Het Geno(o)tschap Onze Taal

Geplaatst op november 6, 2007 | Gearchiveerd onder The Semidaily Kuitenbrouwser | 1 Reactie

Geacht Jubilerend Genootschap Onze Taal!

Een van de foto’s aan de muur van mijn werkkamer stelt een huiselijk tafereel voor waar ik als kind vaak getuige van ben geweest. Mijn moeder zit, mijn vader staat. Zij kijkt op naar hem, hij tuurt in een dik boek. De Van Dale.
Mijn ouders waren altijd met elkaar in discussie. Permanent. In een discussie ontstaat wel eens verschil van mening over de betekenis van een woord. De meeste mensen stappen daar overheen. Mijn ouders niet. Die haalden dan de Van Dale tevoorschijn. Niet dat zij woordenboeken als het hoogste gezag beschouwden, overigens. Het woordenboek op die foto, Van Dale’s 10e druk (1976), is tegenwoordig van mij. Her en der staan aantekeningen in de kantlijn, van mijn ouders. Bij het woord ‘neger’, bijvoorbeeld. Van Dale omschrijft de neger als: 1- ‘persoon behorend tot één der zwarte rassen van Afrika, gekenmerkt door donkere huidskleur, kroeshaar, platte neus enz.’, maar ook als: 2- ‘afstammeling van de in vroeger tijd in Amerika ingevoerde negerslaven.’ Dat laatste is met potlood doorgestreept. ‘Overbodig’, staat erbij geschreven, ‘zelfde neger als onder 1.’
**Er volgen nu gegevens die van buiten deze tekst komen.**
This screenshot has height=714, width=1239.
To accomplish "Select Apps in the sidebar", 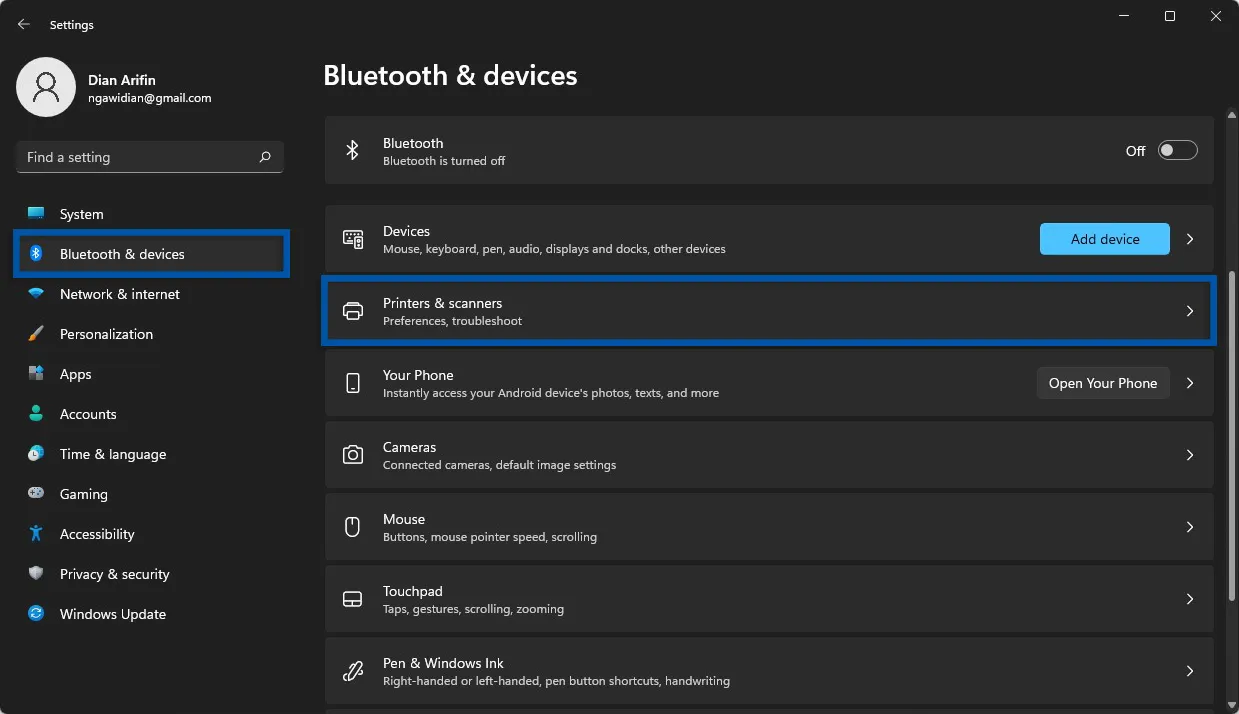I will (x=75, y=374).
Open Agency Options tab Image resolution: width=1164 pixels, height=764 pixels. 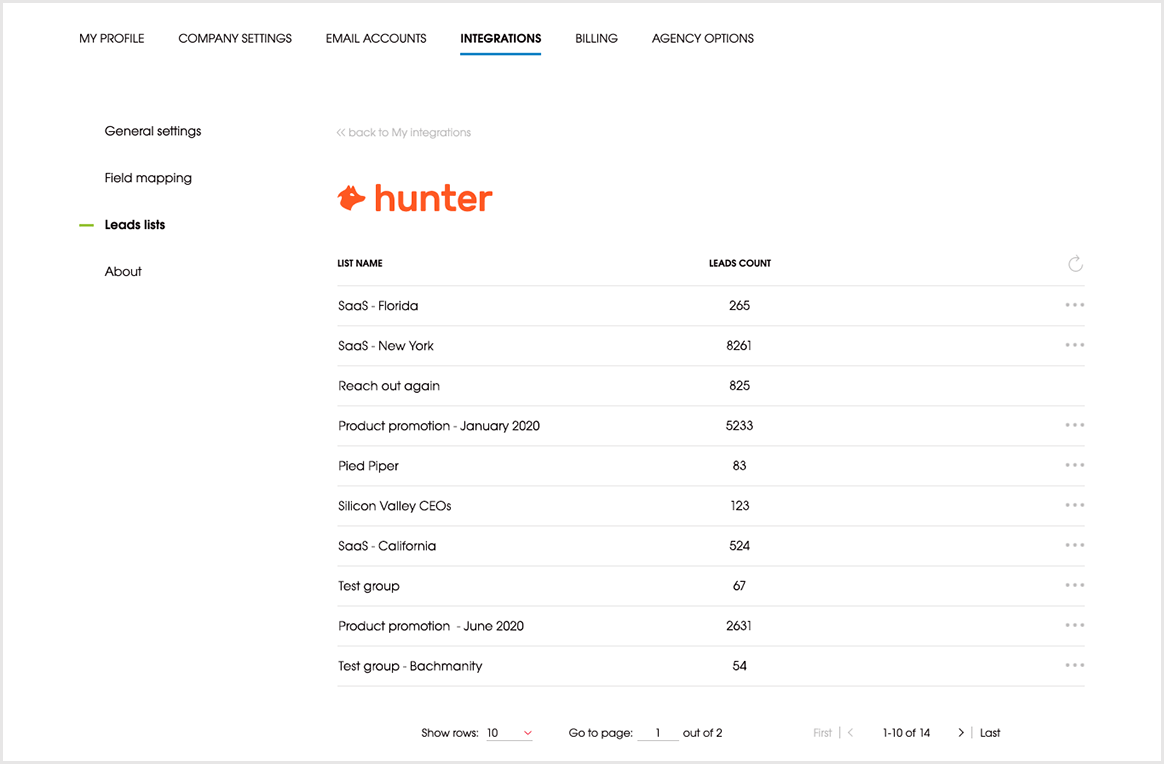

Geef toe, geen speld tussen te krijgen.
Mijn ouders hadden wel respect voor autoriteit, maar vooral hun eígen autoriteit.
Zoiets is erfelijk.

Door oude vrienden, uit mijn middelbare schooltijd, word ik er nog wel eens herinnerd aan de volgende anekdote. We reden ‘s nachts na een feest naar huis en werden aangehouden door een agent omdat we zonder licht fietsten. De agent begon een lange preek over het nut van fietsverlichting en de gevaren van onze nalatigheid, waarop ik hem na een tijdje onderbrak, en zei: ‘Beste agent, in het wetboek staat dat je in het donker licht op je fiets moet hebben, op straffe van een bekeuring, dat klopt, maar op straffe van een lange, saaie verhandeling staat er volgens mij niet bij.’

Maar gebrek aan eerbied voor het gezag leidde ook tot boeken als Noblesse Oblige van Nancy Mitford, nog steeds een van de beste taalkundige werken die ik ken, geschreven door een rijkeluisdochter met een ‘sketchy’ opleiding. Met als voornaamste bagage een scherp oor, een goed verstand en de nodige humor analyseerde zij een wezenlijk, algemeen bekend maar nooit eerder beschreven onderdeel van de Engels klassenmaatschappij: U(pperclass) en non-U(pperclass) taalgebruik, sindsdien een gevleugeld begrip.

Mijn moeder, Britse van geboorte en een groot bewonderaar van Mitford, gaf het mij te lezen toen ik een jaar of vijftien was, en achteraf besefte ik dat het in mijn achterhoofd moet hebben gezeten bij het schrijven van Turbotaal.
Ik wil maar zeggen: taalkunde is een mooi vak, maar ook zonder een academische graad in die discipline kun je nuttig werk verrichten. En ook taalkundigen verrichtten natuurlijk nuttig en belangrijk werk, maar vaak ook, vind ik, is wat zij doen weinig meer dan het opgraven van zelfverstopte paaseieren.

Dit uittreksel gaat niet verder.